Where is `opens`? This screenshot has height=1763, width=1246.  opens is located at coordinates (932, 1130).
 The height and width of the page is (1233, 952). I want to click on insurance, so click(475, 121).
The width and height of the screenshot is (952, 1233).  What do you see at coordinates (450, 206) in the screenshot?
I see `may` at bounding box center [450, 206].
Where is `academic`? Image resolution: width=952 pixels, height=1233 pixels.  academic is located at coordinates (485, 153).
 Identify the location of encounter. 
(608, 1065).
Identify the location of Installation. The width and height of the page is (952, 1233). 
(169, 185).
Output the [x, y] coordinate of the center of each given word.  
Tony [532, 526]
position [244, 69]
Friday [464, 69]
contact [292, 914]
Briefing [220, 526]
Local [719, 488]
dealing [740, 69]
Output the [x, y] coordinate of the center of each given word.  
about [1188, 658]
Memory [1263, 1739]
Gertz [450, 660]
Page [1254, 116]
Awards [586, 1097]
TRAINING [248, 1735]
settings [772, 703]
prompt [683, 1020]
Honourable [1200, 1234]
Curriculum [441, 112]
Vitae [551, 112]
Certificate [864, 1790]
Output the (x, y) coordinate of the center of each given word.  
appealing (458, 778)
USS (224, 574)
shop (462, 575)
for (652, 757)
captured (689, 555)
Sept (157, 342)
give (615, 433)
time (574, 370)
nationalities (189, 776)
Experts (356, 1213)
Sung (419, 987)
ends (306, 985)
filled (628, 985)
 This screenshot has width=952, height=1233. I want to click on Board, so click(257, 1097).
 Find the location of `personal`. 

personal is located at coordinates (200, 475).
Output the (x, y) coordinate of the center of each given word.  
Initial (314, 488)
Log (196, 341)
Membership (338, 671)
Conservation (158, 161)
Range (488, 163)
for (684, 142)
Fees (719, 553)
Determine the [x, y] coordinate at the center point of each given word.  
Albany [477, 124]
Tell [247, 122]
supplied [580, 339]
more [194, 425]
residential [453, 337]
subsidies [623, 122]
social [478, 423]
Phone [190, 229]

■ TASK DIRECTIONS:
Copy out all of the material above, line for line, without changing anything.

■ TASK RESULT:
Where is `opens`? This screenshot has height=1763, width=1246.  opens is located at coordinates (932, 1130).
 The height and width of the page is (1233, 952). I want to click on insurance, so click(475, 121).
The width and height of the screenshot is (952, 1233).  What do you see at coordinates (450, 206) in the screenshot?
I see `may` at bounding box center [450, 206].
Where is `academic`? Image resolution: width=952 pixels, height=1233 pixels.  academic is located at coordinates (485, 153).
 Identify the location of encounter. 
(608, 1065).
Identify the location of Installation. The width and height of the page is (952, 1233). 
(169, 185).
Output the [x, y] coordinate of the center of each given word.  
Tony [532, 526]
position [244, 69]
Friday [464, 69]
contact [292, 914]
Briefing [220, 526]
Local [719, 488]
dealing [740, 69]
Output the [x, y] coordinate of the center of each given word.  
about [1188, 658]
Memory [1263, 1739]
Gertz [450, 660]
Page [1254, 116]
Awards [586, 1097]
TRAINING [248, 1735]
settings [772, 703]
prompt [683, 1020]
Honourable [1200, 1234]
Curriculum [441, 112]
Vitae [551, 112]
Certificate [864, 1790]
Output the (x, y) coordinate of the center of each given word.  
appealing (458, 778)
USS (224, 574)
shop (462, 575)
for (652, 757)
captured (689, 555)
Sept (157, 342)
give (615, 433)
time (574, 370)
nationalities (189, 776)
Experts (356, 1213)
Sung (419, 987)
ends (306, 985)
filled (628, 985)
 This screenshot has width=952, height=1233. I want to click on Board, so click(257, 1097).
 Find the location of `personal`. 

personal is located at coordinates (200, 475).
Output the (x, y) coordinate of the center of each given word.  
Initial (314, 488)
Log (196, 341)
Membership (338, 671)
Conservation (158, 161)
Range (488, 163)
for (684, 142)
Fees (719, 553)
Determine the [x, y] coordinate at the center point of each given word.  
Albany [477, 124]
Tell [247, 122]
supplied [580, 339]
more [194, 425]
residential [453, 337]
subsidies [623, 122]
social [478, 423]
Phone [190, 229]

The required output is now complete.